La metafísica de Descartes es dualista. La metafísica de Spinoza es monista. Queda otra posibilidad, que fue la desarrollada por Leibniz (1646-1716) en obras como la Monadología y Ensayos de Teodicea. Leibniz propone una metafísica pluralista, en la que la realidad estaría compuesta por una cantidad potencialmente infinita de sustancias individuales que él denomina “mónadas” (del griego “monos”, “uno” o “único”).

Entre todas estas mónadas no existiría ningún tipo de conexión o vinculación interna; entre todas ellas existiría la más absoluta independencia, y cada una actúa de forma independiente. Con esta concepción de las mónadas queda salvada la libertad humana, puesto que el ser humano, que es un conjunto de mónadas, no recibe ningún tipo de determinación causal por ninguna otra mónada o monadas, puesto que, como dijimos, todas actúan de forma independiente y sin relación.

Pero entonces surge otro problema diferente. ¿Cómo es posible el orden en el mundo si cada mónada actúa desde sí y para sí misma, desconectada de las demás? Y aquí vuelve a aparecer el recurso a Dios, que nunca falta en el pensamiento racionalista: Dios, al crear las mónadas, las ordenó de tal modo que, aun sin existir influencias mutuas entre ellas, el resultado de la actividad de todas ellas es el orden armónico de la realidad. Se trata de la famosa teoría de la armonía preestablecida.

Verdades de razón y verdades de hecho

Sin embargo, vuelve a haber otro problema con la solución de Leibniz. Dios, al preestablecer la armonía de todas las cosas, ya tuvo que prever todos sus comportamientos y relaciones futuras. ¿No volvería esto a dejar en una ilusión la libertad humana? ¿No lleva el pensamiento racionalista directamente al determinismo, se quiera o no se quiera? Leibniz era del norte de Alemania, y por tanto protestante; veremos cómo su solución se va a aproximar mucho a las concepciones luteranas sobre la libertad.

Para solucionar (parcialmente) esta aparente contradicción, Leibniz introduce su famosa distinción entre verdades de hecho y verdades de razón. Las verdades de razón son necesarias, son verdad y no pueden dejar de serlo…; y son analíticas: nos basta con analizar el sujeto para ver que el predicado está incluido en él (“un círculo es una figura geométrica en la que todos sus puntos equidistan de otro dado llamado centro”).

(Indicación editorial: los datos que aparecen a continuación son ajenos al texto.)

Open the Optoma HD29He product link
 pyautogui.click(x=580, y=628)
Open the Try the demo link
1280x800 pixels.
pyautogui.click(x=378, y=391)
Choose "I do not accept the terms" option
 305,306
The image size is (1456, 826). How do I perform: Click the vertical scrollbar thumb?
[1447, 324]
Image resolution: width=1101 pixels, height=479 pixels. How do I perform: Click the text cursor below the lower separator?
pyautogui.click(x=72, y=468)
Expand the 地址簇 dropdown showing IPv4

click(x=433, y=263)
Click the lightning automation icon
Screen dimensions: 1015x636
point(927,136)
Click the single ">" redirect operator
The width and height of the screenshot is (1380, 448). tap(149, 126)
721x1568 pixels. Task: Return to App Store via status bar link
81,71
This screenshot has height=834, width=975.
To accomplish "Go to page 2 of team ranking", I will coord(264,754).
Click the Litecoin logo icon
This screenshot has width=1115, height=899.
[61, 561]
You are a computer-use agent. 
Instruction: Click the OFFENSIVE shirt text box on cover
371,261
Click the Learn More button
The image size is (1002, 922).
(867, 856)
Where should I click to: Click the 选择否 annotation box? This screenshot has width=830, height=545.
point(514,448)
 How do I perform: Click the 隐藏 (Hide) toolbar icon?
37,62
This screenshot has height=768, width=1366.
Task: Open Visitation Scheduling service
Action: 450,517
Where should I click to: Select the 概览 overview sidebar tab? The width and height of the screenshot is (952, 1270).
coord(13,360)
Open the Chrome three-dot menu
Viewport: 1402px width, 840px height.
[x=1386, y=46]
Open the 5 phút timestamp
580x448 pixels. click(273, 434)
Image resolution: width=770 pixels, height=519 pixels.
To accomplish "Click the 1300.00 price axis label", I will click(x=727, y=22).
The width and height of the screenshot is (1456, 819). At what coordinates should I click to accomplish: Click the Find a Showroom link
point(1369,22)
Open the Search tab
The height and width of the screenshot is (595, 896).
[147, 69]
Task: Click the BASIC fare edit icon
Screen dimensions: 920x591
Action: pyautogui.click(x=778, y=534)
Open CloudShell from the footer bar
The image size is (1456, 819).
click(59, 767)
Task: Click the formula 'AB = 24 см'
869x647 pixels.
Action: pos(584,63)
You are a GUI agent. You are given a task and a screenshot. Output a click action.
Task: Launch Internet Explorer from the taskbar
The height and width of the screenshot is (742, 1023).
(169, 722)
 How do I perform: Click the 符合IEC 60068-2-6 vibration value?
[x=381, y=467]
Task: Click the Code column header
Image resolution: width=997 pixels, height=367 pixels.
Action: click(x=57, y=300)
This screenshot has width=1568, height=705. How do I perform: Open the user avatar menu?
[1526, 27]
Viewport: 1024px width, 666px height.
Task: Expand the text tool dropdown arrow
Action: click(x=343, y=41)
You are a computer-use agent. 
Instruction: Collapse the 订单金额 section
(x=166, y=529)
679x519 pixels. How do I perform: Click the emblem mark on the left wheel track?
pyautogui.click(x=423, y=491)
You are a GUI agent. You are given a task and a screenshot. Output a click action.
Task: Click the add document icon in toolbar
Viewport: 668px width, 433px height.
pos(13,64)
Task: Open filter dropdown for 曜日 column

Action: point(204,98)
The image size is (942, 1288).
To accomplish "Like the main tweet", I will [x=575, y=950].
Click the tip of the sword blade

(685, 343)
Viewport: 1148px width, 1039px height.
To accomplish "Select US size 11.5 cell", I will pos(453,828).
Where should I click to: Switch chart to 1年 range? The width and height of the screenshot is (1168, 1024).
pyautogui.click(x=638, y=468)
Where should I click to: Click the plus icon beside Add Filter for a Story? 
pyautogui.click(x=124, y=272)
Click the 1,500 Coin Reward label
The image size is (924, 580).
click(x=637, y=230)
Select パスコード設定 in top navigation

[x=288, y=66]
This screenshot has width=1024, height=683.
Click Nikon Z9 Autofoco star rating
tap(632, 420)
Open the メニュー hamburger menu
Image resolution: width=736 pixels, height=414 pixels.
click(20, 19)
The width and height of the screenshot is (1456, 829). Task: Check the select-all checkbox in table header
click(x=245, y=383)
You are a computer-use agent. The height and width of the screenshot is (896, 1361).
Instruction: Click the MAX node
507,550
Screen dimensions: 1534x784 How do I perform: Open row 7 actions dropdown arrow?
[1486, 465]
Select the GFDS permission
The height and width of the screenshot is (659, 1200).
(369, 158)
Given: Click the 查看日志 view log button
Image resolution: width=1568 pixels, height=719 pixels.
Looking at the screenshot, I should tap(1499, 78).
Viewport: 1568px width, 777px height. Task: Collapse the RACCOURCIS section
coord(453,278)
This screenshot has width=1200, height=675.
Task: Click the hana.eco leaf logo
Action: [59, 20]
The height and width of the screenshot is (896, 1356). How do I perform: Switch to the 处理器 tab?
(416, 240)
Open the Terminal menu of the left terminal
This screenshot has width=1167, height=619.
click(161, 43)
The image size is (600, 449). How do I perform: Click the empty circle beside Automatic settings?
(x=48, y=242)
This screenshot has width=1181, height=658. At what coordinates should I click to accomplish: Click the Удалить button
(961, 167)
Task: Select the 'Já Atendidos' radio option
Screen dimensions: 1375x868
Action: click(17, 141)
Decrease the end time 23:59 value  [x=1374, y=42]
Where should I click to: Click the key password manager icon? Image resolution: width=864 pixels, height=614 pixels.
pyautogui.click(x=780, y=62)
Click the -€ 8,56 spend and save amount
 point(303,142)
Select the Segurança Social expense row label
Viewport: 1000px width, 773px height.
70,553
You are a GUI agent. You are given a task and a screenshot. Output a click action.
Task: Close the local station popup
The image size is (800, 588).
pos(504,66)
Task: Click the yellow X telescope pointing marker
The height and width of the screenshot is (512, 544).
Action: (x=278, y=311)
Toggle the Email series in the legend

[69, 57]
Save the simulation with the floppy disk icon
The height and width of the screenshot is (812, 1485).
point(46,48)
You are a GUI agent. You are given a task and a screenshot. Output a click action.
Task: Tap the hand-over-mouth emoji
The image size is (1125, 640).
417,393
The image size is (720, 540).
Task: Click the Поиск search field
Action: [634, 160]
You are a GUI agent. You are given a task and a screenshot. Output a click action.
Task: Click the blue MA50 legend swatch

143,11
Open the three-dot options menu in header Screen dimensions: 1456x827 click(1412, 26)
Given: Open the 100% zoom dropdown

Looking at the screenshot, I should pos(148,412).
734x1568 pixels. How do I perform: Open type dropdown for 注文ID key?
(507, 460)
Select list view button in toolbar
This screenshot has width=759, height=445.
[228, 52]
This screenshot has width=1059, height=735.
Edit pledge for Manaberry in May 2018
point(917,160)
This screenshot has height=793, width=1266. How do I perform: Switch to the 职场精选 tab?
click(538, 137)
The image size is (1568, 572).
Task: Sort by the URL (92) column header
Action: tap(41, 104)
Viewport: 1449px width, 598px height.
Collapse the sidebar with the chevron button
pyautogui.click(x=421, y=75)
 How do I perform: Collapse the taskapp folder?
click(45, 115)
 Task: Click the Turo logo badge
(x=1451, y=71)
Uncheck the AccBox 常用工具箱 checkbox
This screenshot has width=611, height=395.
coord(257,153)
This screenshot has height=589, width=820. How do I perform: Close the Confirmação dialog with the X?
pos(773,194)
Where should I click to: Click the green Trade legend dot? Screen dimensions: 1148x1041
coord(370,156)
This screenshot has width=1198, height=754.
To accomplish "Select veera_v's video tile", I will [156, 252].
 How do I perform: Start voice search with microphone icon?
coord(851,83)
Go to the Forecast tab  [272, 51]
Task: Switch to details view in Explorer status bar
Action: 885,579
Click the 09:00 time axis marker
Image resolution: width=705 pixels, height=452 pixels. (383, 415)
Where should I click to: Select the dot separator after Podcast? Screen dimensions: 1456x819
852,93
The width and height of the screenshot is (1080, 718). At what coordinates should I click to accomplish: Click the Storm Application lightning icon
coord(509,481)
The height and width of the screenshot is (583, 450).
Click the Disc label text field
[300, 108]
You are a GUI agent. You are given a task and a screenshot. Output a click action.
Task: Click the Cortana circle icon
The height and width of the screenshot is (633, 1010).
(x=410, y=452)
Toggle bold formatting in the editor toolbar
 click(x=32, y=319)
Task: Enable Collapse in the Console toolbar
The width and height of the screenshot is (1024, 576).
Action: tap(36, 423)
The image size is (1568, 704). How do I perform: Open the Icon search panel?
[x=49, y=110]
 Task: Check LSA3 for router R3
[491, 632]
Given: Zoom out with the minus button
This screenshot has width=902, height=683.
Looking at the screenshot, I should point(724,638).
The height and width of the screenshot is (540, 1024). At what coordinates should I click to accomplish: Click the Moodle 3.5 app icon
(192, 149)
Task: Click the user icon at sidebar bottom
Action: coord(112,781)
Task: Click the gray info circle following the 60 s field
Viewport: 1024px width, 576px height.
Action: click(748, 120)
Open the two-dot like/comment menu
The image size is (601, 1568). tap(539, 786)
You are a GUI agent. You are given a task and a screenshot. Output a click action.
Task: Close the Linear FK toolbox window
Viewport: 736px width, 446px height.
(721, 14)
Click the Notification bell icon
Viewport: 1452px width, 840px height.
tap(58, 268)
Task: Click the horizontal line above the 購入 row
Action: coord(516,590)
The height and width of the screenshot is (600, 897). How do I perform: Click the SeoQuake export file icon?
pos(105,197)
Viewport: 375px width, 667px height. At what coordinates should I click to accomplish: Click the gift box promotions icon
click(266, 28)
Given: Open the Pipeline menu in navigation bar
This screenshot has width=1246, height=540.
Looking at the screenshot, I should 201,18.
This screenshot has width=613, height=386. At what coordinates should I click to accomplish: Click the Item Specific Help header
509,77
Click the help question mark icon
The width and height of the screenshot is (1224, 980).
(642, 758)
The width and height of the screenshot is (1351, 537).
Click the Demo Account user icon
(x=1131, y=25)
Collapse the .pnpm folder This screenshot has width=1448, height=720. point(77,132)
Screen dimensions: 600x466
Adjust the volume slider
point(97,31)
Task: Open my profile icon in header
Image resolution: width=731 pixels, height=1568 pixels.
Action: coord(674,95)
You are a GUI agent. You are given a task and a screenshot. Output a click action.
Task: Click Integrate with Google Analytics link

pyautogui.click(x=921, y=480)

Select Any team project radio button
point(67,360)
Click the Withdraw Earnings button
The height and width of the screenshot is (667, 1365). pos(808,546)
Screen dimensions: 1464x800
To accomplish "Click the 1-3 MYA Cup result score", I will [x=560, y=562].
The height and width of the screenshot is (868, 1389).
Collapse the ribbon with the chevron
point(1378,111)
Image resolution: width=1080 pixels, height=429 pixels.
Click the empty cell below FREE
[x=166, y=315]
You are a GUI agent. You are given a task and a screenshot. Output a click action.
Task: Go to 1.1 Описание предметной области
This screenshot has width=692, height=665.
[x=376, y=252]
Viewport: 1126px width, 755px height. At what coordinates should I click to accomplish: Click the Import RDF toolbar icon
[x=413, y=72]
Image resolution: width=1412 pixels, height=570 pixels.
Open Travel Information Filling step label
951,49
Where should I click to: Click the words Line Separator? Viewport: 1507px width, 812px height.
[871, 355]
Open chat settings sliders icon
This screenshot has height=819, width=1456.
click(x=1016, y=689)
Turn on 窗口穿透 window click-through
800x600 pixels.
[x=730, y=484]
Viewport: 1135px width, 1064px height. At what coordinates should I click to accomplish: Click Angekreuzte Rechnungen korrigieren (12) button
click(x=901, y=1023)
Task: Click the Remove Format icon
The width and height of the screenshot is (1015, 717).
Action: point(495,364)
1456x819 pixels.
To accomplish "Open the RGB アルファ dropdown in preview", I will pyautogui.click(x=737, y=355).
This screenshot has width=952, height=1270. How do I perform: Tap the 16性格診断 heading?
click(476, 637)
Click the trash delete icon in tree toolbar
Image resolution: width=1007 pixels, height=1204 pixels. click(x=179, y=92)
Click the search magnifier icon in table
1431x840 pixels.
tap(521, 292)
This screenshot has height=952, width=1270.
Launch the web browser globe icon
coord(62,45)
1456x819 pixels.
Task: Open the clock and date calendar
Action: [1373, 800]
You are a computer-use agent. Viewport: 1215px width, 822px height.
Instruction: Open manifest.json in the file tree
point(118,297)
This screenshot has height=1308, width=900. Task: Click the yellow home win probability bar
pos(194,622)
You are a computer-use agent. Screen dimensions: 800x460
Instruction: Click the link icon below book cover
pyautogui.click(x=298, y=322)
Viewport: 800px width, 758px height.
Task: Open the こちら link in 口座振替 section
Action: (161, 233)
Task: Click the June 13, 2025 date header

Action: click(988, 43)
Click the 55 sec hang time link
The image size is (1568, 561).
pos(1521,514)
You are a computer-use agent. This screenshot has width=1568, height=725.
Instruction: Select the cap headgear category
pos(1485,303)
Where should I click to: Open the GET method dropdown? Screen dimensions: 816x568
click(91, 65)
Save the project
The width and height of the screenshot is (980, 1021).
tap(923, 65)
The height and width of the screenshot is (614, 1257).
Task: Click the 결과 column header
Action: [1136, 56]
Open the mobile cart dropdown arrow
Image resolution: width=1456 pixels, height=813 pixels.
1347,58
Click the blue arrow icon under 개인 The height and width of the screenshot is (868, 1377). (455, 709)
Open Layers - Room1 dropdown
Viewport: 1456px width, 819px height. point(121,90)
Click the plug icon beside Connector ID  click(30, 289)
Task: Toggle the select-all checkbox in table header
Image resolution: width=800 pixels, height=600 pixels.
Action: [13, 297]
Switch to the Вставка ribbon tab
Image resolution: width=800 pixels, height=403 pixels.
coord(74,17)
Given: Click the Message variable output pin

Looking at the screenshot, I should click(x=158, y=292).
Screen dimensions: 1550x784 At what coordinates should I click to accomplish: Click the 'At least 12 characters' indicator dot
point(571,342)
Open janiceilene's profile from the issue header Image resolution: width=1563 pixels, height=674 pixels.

Las verdades de hecho, por su parte, son contingentes; son verdaderas, pero podrían no serlo; y no son analíticas, pues no basta con analizar el sujeto para conocer el predicado (“César cruzó el Rubicón”; no está en César cruzar el Rubicón; no forma parte de su definición, o de su esencia: podría no haberlo hecho).

Pues bien: la libertad existe, porque para el ser humano, las verdades acerca del mundo son verdades de hecho, aunque para Dios sean verdades de razón. Si Dios analiza el sujeto “César”, sabe que le corresponde, entre otros (como “ser asesinado por Bruto”), el predicado “cruzar el Rubicón”. Dios puede hacer ese análisis porque su inteligencia es infinita; el ser humano no, y así su libertad se ve a salvo.